I guess you could call it a war over the public space and how it should be used. The alleys are for whom? Arbitrary occupation and use by a few families, or for safe passage for everyone? It’s all more comprehensible if you think of bandit and non-bandit culture, for which there is a long history in Mexico. The bandit culture says, “I will take what I want and you can’t stop me—because I have rights, too.” Except that bandit or tribal rights exclude the rights of others. “There shall be no limits on my behavior,” says bandit culture.
So how do you resolve the issue, if you have to change culture in order to do it?
What about broccoli culture? It is entirely the opposite. We were returning from San Miguel the other afternoon. There was a big truck ahead of us, with high sides and back and an open top. It was loaded with broccoli, with a loose tarp over everything. At the smallest bump, the whole load jiggled like—well, broccoli.

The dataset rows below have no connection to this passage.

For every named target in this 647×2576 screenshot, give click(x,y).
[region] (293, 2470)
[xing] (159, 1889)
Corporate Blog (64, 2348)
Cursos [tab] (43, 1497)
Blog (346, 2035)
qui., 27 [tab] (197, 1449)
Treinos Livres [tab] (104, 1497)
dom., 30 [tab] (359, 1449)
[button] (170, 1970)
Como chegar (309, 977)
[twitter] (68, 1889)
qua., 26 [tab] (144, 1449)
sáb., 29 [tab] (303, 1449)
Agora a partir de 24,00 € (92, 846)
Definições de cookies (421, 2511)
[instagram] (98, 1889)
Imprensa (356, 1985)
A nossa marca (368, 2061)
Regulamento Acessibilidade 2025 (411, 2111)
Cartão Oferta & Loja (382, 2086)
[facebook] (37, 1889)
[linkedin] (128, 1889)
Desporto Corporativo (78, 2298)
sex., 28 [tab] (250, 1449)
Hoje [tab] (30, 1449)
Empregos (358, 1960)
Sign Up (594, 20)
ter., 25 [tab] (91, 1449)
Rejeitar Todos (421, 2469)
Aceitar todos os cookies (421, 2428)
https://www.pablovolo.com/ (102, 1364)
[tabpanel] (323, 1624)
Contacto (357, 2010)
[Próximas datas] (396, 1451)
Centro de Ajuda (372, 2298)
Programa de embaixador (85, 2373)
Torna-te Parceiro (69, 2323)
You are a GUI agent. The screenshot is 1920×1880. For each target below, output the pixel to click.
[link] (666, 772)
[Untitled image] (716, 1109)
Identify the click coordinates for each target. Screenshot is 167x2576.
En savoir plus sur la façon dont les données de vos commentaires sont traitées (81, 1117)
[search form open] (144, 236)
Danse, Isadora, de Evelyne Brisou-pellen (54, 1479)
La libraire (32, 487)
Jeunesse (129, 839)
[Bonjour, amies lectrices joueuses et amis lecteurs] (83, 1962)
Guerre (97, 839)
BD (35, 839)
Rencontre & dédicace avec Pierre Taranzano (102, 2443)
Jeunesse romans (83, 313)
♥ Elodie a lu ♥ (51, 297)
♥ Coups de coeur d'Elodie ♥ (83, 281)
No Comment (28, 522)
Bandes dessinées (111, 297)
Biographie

I said to Dianne, “Bump the back of the truck (with our Honda CV-R), maybe some broccoli will fall off.” I was joking, of course. But then the truck came to a tope—a speed bump—a little too quickly. Three heads of broccoli fell off. I said, “Stop!” Dianne stopped, in the middle of traffic. I jumped out in bare feat. I picked up three heads of broccoli. Bandit work. After all, the truck had gone on. I offered one to a motorcyclist behind us. He shook his head grimly, as if the say, “Get out of my way, free the road.”
We drove on a bit. A man was returning to the sidewalk. He had two heads of broccoli. I whistled my loud whistle at him, motioned a throw, he prepared to catch, I tossed, he caught. Big smiles at each other. A moving broccoli pass-off.
Farther ahead, a young woman was picking up broccoli. I called, “Buen provecho!” Bon Appétit. Big conspiratorial smile. We crossed the railroad line. Farther along, a man had gotten out of his car to retrieve fallen broccoli. “That’s private property, you know,” I said. He didn’t know what to think. In a few seconds, he passed us on the inside and waved—smiling.
We stopped one more time. I got out and picked up a broccoli. A nice one. Then I saw that a woman had started across the road from a fruit stand. I walked to meet her. She came forward, we met in the middle of the highway. It was a sweet exchange. After all, we had all the broccoli we needed, and she had hoped for one.
What happened? you ask. I think we were performing bandit culture, but with a difference, in that we were sharing the public space—and the public booty.